Entre as 547 pessoas inquiridas, 17% «já foi alvo de discriminação ou tratamento desadequado em contexto de saúde».

«Os episódios de discriminação aconteceram em maior número nas áreas de medicina geral e familiar e ginecologia – e 87% das situações envolveu a participação de um/a profissional de saúde» -, lê-se no documento.


Os episódios incluem «comentários considerados desadequados», «episódios de discriminação na doação de sangue por homens gays ou bissexuais» ou quando o profissional de saúde «presumiu a existência de comportamentos sexuais de risco pelo facto de o/a utente ser lésbica, gay ou bissexual».

Por outro lado, os resultados da investigação «mostram, de modo inequívoco, que a invisibilidade das pessoas LGB tende a ser a regra também no contexto de saúde», sendo que a maioria dos participantes (72%, numa amostra de 558 inquiridos) «já foi consultada por um/a profissional de saúde que pressupôs que ela ou ele é heterossexual».

Em declarações à agência Lusa, o coordenador do estudo afirmou que este resultado era esperado, apontando que a invisibilidade relatada «é o substrato da discriminação que incide sobre esta população», algo que «tem consequências práticas ao nível da prestação dos cuidados e do acesso das pessoas LGBT aos cuidados de saúde».

Segundo Nuno Pinto, a abordagem por parte do profissional de saúde é assente na presunção da heterossexualidade, o que obriga a que sejam as pessoas LGBT a terem de quebrar o silêncio sobre a sua vida privada.

De facto, 29% dos inquiridos nunca falou sobre a sua orientação sexual com profissionais de saúde e 31% (entre 485) já mentiu sobre a sua orientação sexual ou comportamentos sexuais.

Por outro lado, 47% (entre 574 inquiridos) afirmou que o seu médico de família não conhece a sua orientação sexual e entre estes 16% admitiu que não se assumiu «por receio de quebra do sigilo profissional».

As dificuldades estendem-se também aos cuidados prestados aos filhos menores com os inquiridos a admitir que o pediatra não sabe a sua orientação sexual ou a composição da família e 13% diz que a família já foi discriminada por causa da orientação sexual de um dos membros.
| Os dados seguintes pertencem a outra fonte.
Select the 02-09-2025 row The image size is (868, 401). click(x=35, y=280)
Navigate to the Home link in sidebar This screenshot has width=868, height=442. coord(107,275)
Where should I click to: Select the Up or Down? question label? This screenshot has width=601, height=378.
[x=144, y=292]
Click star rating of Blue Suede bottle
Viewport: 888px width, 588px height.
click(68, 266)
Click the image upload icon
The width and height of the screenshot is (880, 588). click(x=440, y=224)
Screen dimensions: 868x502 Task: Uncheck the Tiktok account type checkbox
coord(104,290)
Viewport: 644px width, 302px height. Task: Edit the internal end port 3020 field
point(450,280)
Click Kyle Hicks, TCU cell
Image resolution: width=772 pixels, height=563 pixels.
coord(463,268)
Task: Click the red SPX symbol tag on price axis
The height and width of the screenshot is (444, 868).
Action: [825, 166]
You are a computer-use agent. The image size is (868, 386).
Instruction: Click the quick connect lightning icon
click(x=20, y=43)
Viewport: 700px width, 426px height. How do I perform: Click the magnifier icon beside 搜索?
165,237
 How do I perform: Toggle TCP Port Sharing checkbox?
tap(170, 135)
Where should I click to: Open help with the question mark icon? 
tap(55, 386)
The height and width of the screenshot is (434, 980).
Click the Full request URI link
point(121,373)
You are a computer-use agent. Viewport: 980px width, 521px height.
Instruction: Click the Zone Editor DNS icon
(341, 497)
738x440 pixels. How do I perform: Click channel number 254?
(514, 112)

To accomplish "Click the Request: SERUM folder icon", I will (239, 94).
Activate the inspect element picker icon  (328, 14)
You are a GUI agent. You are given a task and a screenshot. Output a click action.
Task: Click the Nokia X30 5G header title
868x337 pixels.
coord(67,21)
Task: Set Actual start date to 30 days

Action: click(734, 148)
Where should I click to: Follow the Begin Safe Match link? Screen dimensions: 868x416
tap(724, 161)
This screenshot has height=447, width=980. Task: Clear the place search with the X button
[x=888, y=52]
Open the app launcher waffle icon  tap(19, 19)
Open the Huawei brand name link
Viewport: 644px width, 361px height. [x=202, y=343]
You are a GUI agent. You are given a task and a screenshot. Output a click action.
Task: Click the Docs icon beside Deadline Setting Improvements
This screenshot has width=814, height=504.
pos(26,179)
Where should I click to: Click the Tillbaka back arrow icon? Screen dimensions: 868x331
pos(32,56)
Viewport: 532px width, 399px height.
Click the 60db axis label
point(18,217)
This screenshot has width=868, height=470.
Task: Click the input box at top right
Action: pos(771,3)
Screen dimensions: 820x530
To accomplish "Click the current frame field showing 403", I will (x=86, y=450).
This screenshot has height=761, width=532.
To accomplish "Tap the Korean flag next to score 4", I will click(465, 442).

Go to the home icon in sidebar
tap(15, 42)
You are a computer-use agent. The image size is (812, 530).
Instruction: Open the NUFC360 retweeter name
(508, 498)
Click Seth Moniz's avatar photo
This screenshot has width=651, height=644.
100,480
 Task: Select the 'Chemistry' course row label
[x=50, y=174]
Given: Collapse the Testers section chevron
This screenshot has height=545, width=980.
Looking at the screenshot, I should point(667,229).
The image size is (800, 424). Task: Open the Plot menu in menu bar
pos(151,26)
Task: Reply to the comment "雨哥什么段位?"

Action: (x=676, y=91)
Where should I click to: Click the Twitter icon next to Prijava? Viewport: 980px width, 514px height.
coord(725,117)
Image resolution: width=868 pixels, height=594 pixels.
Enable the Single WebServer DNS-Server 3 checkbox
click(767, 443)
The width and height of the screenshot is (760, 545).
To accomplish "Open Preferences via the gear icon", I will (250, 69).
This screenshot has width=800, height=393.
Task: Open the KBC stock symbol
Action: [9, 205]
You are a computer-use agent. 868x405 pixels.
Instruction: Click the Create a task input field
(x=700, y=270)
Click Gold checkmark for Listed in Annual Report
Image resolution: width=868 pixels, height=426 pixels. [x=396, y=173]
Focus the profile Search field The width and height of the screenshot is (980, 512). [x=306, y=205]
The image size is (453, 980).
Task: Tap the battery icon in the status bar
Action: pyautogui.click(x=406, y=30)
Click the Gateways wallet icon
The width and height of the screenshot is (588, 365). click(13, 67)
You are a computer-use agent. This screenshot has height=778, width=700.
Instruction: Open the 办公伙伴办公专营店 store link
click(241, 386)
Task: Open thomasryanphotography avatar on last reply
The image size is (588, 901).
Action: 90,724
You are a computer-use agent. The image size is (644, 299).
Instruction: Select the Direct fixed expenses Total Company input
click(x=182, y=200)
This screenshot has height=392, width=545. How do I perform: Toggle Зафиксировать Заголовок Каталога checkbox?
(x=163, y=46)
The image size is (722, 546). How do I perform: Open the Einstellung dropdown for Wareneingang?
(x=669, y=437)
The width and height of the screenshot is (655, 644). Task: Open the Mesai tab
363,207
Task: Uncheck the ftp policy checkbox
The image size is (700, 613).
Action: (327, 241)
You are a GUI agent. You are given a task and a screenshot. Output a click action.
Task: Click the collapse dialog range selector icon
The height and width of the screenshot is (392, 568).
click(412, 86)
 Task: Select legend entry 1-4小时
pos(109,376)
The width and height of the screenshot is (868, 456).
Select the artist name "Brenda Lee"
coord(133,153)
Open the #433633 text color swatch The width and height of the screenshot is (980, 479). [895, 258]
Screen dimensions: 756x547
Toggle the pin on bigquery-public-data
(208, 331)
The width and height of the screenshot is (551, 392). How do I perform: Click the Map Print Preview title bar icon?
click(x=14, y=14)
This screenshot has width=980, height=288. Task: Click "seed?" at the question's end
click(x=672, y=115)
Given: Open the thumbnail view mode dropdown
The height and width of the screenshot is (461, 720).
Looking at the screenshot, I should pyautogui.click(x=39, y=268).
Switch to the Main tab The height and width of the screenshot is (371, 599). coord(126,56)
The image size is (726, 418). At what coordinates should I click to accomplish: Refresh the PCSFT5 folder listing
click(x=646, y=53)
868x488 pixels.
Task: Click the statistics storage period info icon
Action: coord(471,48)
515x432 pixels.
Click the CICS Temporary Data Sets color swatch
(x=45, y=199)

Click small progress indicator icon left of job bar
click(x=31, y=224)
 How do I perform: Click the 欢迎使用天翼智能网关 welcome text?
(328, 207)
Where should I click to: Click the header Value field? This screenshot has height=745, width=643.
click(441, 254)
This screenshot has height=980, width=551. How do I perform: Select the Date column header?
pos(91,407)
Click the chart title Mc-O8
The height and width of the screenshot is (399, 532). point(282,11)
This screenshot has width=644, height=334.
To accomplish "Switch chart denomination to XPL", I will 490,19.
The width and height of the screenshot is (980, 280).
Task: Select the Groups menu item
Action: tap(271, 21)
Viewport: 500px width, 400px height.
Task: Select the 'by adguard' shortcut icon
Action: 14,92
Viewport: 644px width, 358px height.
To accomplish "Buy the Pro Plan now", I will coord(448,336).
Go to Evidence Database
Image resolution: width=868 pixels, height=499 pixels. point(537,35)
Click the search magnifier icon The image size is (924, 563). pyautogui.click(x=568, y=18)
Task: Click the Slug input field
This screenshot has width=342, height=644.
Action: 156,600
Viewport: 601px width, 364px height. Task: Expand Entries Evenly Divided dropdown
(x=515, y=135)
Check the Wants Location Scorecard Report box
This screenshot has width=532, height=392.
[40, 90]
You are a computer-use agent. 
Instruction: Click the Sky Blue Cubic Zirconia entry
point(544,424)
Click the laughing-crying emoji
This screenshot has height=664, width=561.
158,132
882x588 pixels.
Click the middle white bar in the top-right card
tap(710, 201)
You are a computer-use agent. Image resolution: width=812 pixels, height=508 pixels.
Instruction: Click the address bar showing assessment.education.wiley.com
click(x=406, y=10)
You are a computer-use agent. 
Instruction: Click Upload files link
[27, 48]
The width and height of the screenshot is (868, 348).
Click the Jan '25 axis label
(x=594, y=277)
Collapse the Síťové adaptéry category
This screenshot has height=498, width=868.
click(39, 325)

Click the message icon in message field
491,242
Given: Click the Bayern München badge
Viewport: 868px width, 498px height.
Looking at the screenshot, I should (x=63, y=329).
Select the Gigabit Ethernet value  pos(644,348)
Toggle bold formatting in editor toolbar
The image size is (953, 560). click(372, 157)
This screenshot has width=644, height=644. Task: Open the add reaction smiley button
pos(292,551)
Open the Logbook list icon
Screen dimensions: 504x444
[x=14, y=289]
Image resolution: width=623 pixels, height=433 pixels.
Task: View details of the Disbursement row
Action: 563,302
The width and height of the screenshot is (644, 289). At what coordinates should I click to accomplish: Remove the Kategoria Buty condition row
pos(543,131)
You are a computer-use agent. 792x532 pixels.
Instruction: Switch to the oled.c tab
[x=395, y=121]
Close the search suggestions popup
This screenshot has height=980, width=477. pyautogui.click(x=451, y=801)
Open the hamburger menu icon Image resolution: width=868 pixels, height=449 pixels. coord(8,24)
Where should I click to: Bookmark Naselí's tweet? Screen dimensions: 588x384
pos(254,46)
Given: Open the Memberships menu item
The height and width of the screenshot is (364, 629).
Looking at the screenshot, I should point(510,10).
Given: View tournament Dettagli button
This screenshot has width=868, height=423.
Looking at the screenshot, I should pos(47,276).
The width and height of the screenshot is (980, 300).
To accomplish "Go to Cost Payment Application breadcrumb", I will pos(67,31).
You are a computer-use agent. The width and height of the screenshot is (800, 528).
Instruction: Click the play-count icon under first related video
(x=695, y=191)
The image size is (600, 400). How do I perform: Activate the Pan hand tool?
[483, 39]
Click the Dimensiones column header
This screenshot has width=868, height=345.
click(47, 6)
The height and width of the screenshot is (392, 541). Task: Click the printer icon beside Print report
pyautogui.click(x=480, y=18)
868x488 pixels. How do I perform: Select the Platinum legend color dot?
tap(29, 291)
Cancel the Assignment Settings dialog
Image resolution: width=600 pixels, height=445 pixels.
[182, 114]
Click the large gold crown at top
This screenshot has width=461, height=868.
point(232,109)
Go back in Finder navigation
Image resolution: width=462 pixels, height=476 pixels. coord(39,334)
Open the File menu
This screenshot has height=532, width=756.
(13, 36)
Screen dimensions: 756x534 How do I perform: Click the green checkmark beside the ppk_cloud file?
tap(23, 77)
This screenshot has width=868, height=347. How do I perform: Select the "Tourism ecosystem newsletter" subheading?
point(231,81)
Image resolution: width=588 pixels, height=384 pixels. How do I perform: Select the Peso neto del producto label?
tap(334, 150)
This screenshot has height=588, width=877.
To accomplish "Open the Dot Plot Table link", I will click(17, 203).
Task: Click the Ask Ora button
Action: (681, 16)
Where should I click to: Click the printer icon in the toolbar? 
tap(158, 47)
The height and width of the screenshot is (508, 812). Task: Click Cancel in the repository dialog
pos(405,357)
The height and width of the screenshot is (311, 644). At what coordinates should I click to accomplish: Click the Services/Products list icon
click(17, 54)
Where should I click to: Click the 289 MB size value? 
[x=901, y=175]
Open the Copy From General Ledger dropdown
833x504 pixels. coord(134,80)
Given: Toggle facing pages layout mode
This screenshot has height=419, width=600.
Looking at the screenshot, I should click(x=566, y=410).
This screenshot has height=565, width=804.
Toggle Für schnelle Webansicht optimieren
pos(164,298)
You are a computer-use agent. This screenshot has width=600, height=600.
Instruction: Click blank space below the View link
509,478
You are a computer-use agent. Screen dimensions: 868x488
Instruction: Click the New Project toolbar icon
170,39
De entre 537 inquiridos, 38% afirmou já ter tido um problema de saúde relacionado com a sua orientação sexual e destes, 81% recorreu a serviços de saúde. 43% optou por não dizer qual era a sua orientação sexual.

Já no que diz respeito às pessoas transexuais, a maioria (69%) não está, nem esteve, a ser acompanhada em serviços de saúde, porque não sabe a que serviços dirigir-se ou porque tem receio de falar sobre a sua identidade de género.

«É preciso implementar políticas públicas que garantam que a estigmatização e a discriminação sobre estas pessoas LGBT não possam ser uma condicionante no acesso a cuidados de saúde», defendeu o responsável da ILGA.


Acrescentou que os serviços de saúde têm de ser «adequados» e «competentes» e defendeu que os profissionais de saúde que estão no terreno a trabalhar com pessoas LGBT têm que ter formação.

O estudo, «Saúde em Igualdade – Pelo acesso a cuidados de saúde adequados e competentes para pessoas lésbicas, gays, bissexuais e trans», foi realizado entre junho de 2014 e março de 2015.

Para o efeito foram efetuados dois questionários, um dirigido a pessoas lésbicas, gays e bissexuais (LGB) e pessoas que têm comportamentos sexuais com pessoas do mesmo sexo, que foi preenchido por 600 inquiridos, e outro dirigido a pessoas transexuais, ou seja, pessoas cuja identidade de género não corresponde ao sexo de nascimento, ao qual responderam 29 pessoas.